Piano and guitar form the heart of this quartet, and they step gracefully around each other, combining fruitfully to yield arresting harmonies, particularly on the very pretty title track. Blanchard's approach to the piano is not at all common, as his left hand provides minimal chordal input. Schneemann's guitar acts almost as Blanchard's left hand on "When She Smiles." Blanchard's spare use of left hand dynamics does not detract from his playing, which has a free-flowing quality to it.
Schneemann displays a clean, limpid tone on guitar, which suggests an adherence to the Jim Hall
school of playing. His economical, lyrical phrasing produces interesting stories, as on his self-composed "Inmost," or on the subtly hypnotic "B-Y-You." On Schneemann's other track, "Azure," with its nice changes of tempo, Blanchard and then Schneemann take contrasting solosthe pianist's brief and understated, while Schneemann's slightly distorted guitar cuts loose in freer, more fluid fashion.

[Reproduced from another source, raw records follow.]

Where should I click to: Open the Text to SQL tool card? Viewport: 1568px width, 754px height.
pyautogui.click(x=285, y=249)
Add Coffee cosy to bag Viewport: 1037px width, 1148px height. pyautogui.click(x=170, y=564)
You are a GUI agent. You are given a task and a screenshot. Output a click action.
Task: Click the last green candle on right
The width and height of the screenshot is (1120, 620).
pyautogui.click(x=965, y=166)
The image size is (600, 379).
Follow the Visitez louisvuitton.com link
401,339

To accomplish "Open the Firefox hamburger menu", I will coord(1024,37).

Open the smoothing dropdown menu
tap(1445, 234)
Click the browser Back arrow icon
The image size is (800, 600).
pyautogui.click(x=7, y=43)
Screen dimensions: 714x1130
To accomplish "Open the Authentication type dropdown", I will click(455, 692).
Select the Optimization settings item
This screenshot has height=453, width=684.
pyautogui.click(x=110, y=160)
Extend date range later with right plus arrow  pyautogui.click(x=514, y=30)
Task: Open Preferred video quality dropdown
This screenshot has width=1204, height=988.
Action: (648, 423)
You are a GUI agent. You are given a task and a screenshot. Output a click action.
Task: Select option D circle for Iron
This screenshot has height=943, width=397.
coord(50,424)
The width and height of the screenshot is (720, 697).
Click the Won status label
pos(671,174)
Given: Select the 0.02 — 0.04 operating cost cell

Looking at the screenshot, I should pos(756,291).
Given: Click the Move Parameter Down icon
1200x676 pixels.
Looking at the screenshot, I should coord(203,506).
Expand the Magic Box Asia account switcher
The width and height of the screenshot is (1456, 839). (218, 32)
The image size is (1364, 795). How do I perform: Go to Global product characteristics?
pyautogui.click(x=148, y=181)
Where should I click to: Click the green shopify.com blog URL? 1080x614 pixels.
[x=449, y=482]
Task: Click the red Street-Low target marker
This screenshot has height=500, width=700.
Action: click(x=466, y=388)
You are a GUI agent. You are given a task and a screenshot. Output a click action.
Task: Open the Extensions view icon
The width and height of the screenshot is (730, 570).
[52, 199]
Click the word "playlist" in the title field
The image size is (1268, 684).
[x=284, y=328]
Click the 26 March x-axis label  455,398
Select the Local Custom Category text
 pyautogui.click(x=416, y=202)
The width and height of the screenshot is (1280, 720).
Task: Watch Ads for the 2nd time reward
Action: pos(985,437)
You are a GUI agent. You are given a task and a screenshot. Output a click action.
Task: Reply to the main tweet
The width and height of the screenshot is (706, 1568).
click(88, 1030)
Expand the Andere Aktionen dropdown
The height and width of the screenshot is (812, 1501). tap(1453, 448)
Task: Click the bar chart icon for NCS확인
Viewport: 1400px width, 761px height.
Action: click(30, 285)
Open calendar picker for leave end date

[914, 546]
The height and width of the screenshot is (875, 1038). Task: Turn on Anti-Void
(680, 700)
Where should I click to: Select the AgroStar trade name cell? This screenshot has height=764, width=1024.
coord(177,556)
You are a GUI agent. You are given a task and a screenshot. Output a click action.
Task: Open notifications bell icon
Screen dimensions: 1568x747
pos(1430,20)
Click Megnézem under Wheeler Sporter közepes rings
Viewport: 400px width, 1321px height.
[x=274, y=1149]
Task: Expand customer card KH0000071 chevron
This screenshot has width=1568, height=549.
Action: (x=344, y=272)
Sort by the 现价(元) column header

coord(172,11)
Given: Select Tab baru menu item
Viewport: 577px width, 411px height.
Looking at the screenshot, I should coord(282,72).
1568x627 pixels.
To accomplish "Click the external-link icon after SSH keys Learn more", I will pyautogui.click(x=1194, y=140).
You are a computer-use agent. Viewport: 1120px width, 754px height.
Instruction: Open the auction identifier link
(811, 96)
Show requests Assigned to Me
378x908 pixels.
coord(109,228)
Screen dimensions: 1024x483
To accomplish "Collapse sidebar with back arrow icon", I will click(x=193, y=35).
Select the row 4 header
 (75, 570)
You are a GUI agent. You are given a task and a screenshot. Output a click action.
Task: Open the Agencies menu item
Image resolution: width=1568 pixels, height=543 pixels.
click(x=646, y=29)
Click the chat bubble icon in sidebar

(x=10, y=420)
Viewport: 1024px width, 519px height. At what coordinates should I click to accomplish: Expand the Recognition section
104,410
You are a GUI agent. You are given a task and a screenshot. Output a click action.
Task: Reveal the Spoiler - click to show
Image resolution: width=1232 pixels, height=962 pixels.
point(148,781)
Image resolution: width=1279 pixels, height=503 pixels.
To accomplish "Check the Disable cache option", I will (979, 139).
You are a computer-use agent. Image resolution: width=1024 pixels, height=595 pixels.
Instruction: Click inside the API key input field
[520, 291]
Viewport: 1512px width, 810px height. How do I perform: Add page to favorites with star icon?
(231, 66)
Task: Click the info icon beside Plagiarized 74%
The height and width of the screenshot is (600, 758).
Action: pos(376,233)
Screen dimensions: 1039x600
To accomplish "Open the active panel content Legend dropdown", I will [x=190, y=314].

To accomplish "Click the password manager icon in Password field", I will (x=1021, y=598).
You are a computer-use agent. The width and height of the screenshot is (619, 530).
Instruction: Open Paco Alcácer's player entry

Melody characterizes each of the compositions, and much of the music has a meditative quality to it. On "B-Y-You," Blanchard caresses the keys, his notes falling ever so gently, before building gradually in momentum over drummer Antonio Pisano's pressed rolls and chattering cymbals. Pisano's delicate brushes and cymbals, combined with bassist Eric Heijnsdijk's minimalism, supply the backdrop over which piano and guitar trace together the gentle melody of "Ballade pour une Paquerette." The subtle dynamics of "A Mon Amour," with its briefly stated melody, discursive drumming, and boldly defined chord progressions, features a tasteful solo by Schneemann, and is an album highlight.
There is energy in this music, but it rests more in the emotional content which trumps the sparingly used displays of virtuosity. "RNP" begins with a lively piano riff over a floating, siren-like guitar; Schneemann drops out and the piano-led trio is left to explore the corners of the composition. Blanchard's most animated playing is on "By Heart," and Schneemann contributes another fuzzy-edged solo full of zest; but even this tune tip-toes quietly across the finishing line.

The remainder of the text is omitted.